What to work on:
Print the data from the line with "Image resolution: width=900" to the line with "(x=156, y=53)", both included, copying each line character for character and leaving out the pictures.

Records to process:
----------

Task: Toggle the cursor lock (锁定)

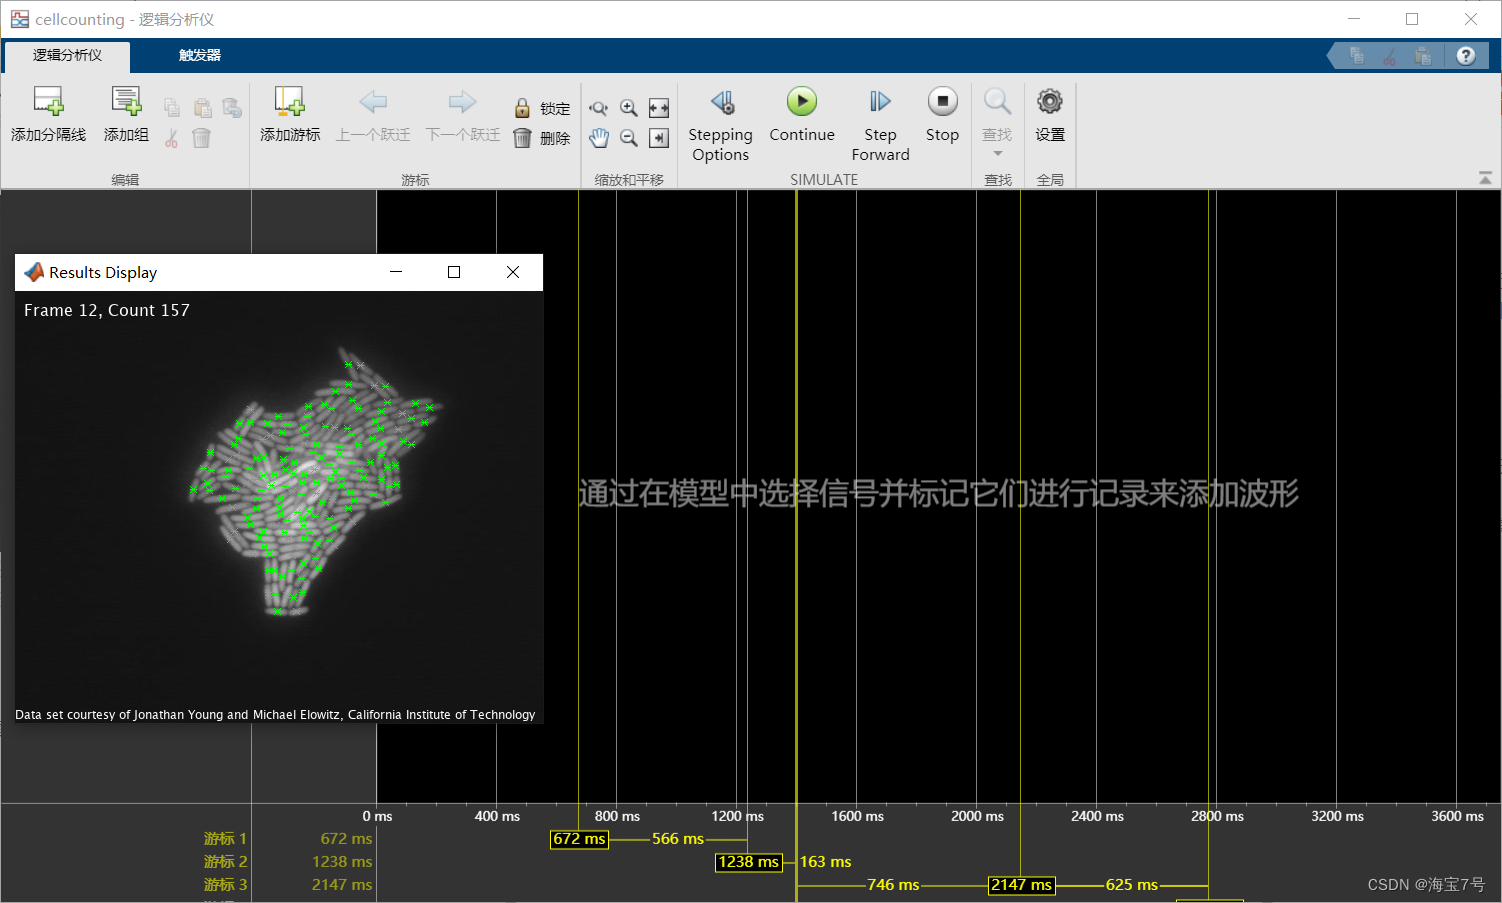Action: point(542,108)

----------

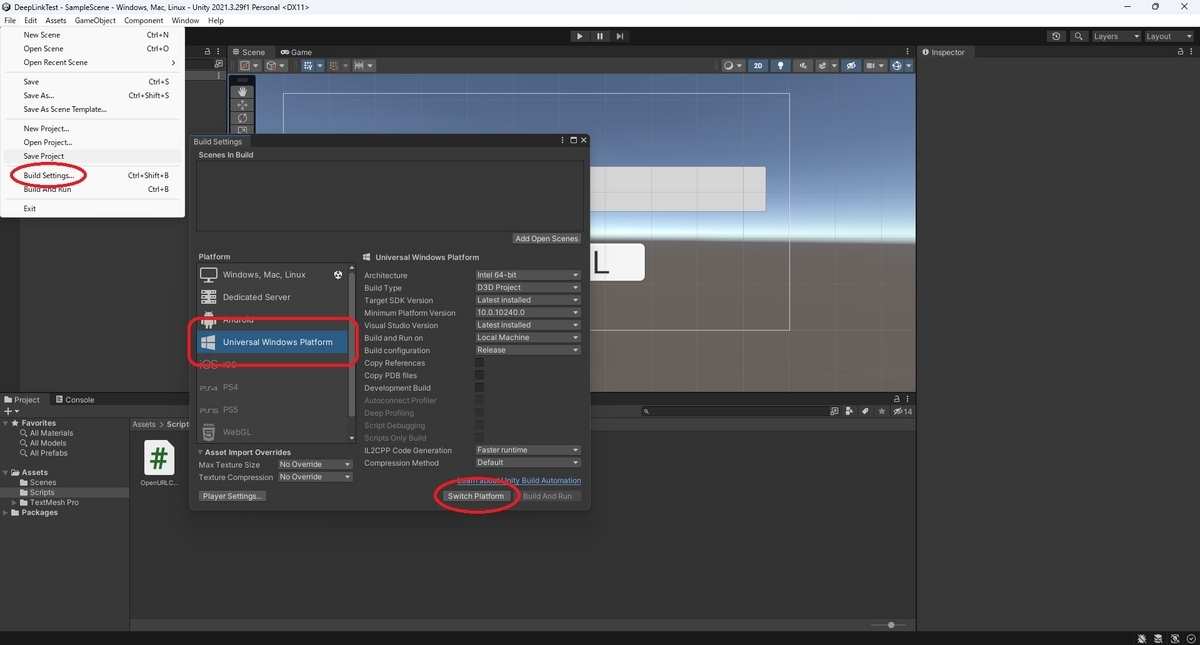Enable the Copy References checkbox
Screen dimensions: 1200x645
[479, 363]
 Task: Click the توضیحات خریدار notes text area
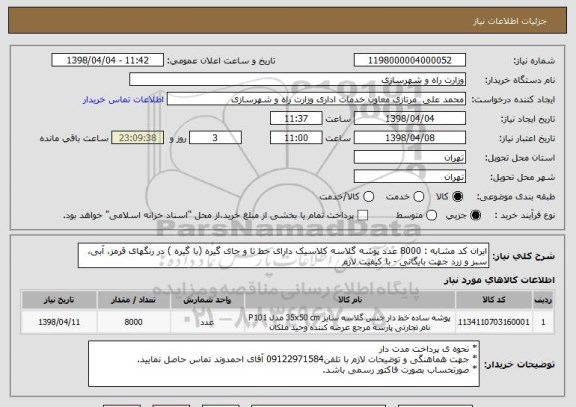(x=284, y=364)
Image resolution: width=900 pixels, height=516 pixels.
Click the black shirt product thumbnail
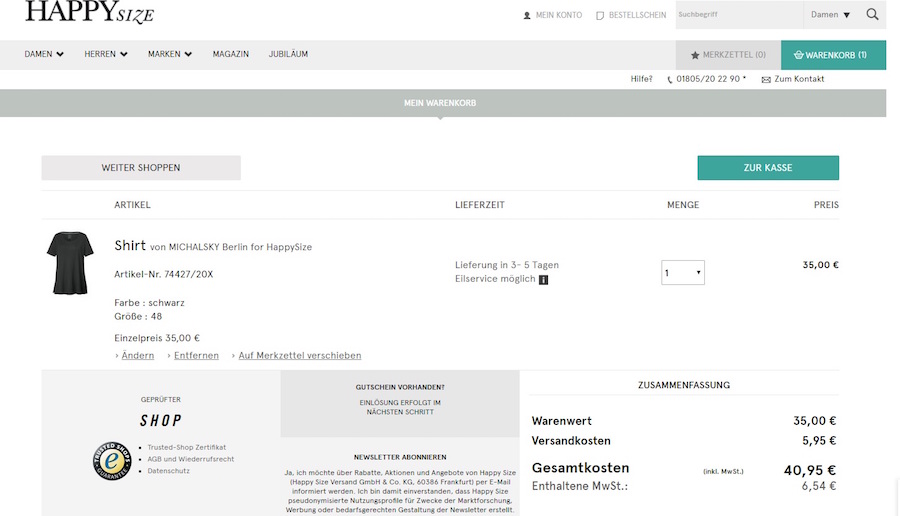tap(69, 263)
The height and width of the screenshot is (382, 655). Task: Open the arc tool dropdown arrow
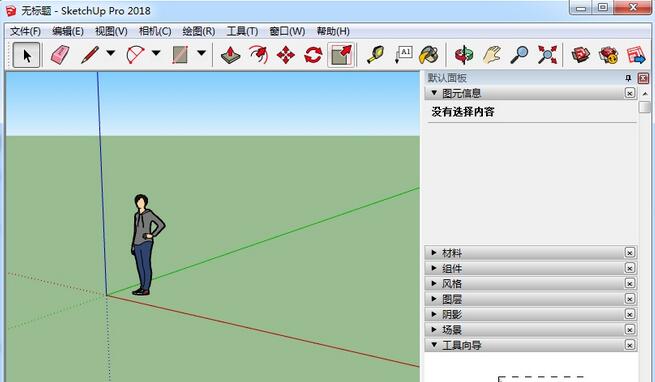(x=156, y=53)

----------

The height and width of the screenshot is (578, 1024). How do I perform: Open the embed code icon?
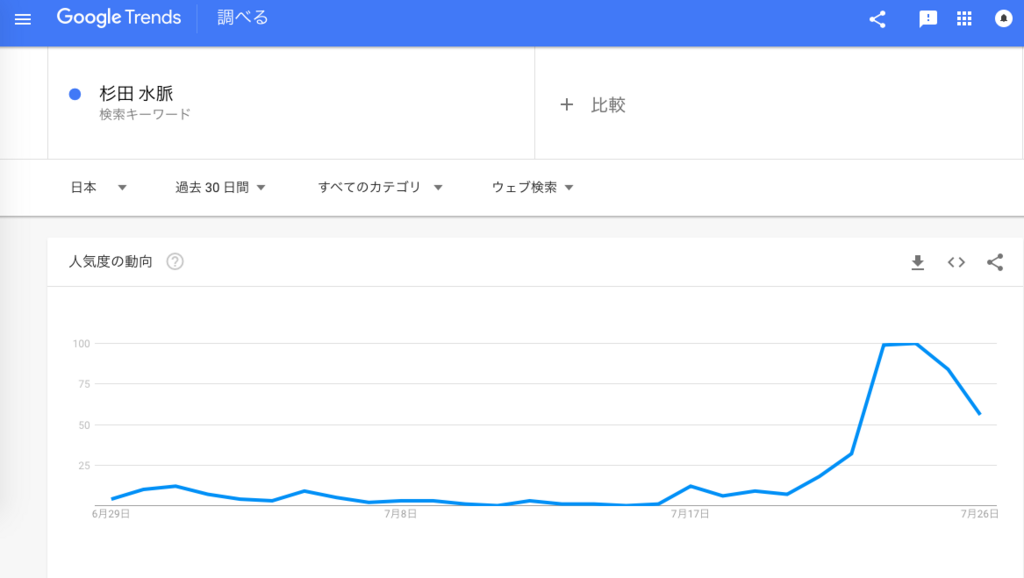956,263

----------

Solved problem:
Image resolution: width=900 pixels, height=516 pixels.
Click the black shirt product thumbnail
tap(69, 263)
The height and width of the screenshot is (382, 655). Task: Open the arc tool dropdown arrow
(x=156, y=53)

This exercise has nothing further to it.